* SUPPLIED PASSAGE *

This was my side project, I mounted two 6" Pro Comp lights behind the grille. I am currently waiting on the PIAA harness for them, it is on backorder so it could be a while.
http://i716.photobucket.com/albums/ww167/trplxl2/100_2057.jpg

This sticker was on both housing's when I bought them, this is why I didn't go with HID's. It's gotta be there for a reason?
http://i716.photobucket.com/albums/ww167/trplxl2/100_2066.jpg

Here's a behind the scenes look at the lights behind the grille, there is a good 8" between them and the radiator. I have had them on for a couple weeks now, and I have not noticed any increase in operating temperature so far. I used pre-existing holes in the grille shell for mounting the lights, the billet insert strengthens the shell making it possible to hold the lights.
http://i716.photobucket.com/albums/ww167/trplxl2/100_2071.jpg

TRPLXL2
05-16-2009, 11:26 PM
I used a dremel to make the cross hatch marks in the halo's, this also helps refract the light even more. I did all four like this with good results, it is just really time consuming!

* DATA FOR ANALYSIS *
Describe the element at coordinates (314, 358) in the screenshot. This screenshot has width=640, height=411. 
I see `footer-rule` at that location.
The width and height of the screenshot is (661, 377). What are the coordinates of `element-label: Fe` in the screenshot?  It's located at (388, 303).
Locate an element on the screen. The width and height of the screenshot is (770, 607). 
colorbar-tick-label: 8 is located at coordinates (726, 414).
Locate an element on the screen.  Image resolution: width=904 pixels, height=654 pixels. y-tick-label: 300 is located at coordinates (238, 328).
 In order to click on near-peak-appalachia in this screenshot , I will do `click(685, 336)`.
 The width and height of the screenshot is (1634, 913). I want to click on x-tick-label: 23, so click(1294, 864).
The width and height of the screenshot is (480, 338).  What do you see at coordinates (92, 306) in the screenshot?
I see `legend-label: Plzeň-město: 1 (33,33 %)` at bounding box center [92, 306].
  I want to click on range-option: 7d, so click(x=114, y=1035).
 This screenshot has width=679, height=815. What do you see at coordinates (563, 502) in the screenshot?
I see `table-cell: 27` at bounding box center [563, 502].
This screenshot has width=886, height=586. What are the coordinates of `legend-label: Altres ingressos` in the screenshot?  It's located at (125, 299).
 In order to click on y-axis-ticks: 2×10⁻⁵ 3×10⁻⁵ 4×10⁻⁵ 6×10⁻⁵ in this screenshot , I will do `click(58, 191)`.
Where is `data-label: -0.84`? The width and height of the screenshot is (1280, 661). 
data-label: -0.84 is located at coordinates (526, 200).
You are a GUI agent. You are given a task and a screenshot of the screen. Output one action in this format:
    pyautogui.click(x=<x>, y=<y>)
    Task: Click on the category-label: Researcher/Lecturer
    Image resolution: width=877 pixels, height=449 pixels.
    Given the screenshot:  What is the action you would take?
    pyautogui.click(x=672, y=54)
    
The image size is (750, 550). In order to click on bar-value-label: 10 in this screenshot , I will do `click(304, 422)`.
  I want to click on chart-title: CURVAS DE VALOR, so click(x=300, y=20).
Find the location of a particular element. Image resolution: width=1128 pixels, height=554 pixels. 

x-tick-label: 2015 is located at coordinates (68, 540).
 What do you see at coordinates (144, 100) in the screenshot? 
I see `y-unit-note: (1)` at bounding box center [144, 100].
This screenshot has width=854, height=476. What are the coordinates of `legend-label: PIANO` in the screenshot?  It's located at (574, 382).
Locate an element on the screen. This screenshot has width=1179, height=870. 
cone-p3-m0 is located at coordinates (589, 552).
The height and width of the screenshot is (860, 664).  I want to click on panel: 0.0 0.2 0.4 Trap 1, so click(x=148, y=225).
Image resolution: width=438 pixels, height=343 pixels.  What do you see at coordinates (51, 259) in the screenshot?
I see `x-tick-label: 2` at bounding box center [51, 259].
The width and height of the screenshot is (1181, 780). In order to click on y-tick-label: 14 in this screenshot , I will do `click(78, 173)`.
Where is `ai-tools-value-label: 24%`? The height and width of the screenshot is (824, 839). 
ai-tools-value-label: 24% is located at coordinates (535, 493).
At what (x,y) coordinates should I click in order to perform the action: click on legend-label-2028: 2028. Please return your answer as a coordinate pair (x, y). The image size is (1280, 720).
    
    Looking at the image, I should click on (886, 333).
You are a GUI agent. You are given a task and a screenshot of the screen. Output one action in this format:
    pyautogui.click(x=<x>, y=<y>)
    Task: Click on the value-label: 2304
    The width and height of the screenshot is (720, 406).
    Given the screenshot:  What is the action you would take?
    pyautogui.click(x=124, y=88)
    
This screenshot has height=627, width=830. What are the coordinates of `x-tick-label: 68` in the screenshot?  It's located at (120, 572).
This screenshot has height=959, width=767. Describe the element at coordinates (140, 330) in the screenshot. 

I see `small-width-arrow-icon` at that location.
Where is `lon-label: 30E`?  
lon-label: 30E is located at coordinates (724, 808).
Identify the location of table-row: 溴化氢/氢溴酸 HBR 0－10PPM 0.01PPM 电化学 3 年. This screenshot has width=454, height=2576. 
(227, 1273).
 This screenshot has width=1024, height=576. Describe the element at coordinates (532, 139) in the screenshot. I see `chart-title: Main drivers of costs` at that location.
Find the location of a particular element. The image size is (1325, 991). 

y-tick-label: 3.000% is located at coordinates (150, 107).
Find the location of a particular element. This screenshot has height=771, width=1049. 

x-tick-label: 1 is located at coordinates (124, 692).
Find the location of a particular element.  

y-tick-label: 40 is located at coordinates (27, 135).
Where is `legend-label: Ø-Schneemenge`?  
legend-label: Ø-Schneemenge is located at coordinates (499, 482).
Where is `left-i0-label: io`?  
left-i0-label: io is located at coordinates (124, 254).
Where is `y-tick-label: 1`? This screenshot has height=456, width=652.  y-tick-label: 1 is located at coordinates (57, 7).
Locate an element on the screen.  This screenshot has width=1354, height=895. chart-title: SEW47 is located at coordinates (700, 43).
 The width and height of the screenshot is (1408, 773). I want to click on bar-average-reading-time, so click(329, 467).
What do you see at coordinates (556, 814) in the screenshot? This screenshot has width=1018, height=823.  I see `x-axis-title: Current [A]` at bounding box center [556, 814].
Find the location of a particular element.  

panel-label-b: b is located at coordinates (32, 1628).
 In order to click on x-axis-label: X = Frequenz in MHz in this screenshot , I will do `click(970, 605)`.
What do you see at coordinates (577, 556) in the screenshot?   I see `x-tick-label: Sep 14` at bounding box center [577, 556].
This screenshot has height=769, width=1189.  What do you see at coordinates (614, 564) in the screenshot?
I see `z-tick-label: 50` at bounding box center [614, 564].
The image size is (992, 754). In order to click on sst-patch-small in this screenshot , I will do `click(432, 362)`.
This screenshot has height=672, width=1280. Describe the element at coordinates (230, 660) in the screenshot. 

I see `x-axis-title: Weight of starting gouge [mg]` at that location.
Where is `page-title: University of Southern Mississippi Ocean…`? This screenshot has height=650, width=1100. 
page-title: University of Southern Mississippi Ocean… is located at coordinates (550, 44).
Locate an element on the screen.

* SET OF TASKS *
a - Duplicate the part of the grille lights post starting with "This was my" and going on through "for a reason?", word for word.
b - Write the next part of the post about mounting lights behind the grille, picking up right after its last sentence.

* ANSWERS TO THE EXERCISE *
a -
This was my side project, I mounted two 6" Pro Comp lights behind the grille. I am currently waiting on the PIAA harness for them, it is on backorder so it could be a while.
http://i716.photobucket.com/albums/ww167/trplxl2/100_2057.jpg

This sticker was on both housing's when I bought them, this is why I didn't go with HID's. It's gotta be there for a reason?

b -
http://i716.photobucket.com/albums/ww167/trplxl2/100_2074.jpg

I soldered up 8 LED setups total, each having 18AWG wire 4007 diodes and 390 ohms resistors. I tryed to desolder the old connections from the halo board, but they were too brittle and they broke in the process. So I ended up with twice as many wires out the back, but I still managed to make it work the same. Here they are installed back in the chrome housing, it took some finangling but it worked out.
http://i716.photobucket.com/albums/ww167/trplxl2/100_2075.jpg

I also took and put another coat of reflective tape where the halo's are seated, I know it's sloppy but you can't see it once the halo's are on there anyways.
http://i716.photobucket.com/albums/ww167/trplxl2/100_2078.jpg

This is after I put the headlight back together just to make sure everything fit okay, notice all of the halo wires now versus the old way. I wasn't happy about that, but there was no way around it considering.
http://i716.photobucket.com/albums/ww167/trplxl2/100_2077.jpg

TRPLXL2
05-16-2009, 11:36 PM
I removed the old factory headlight connectors, and I put then new one's in there place. This also gave me about 6 more inches to pull the headlights out, the factory wiring left little room to move before but now it is nice to have some slack. And yes I used heat shrink too, I figured I would forget but I remembered this time!
http://i716.photobucket.com/albums/ww167/trplxl2/100_2079.jpg

Here I have them in the truck for the first time and yes those are rubber bands holding them together for the first rough fitment check.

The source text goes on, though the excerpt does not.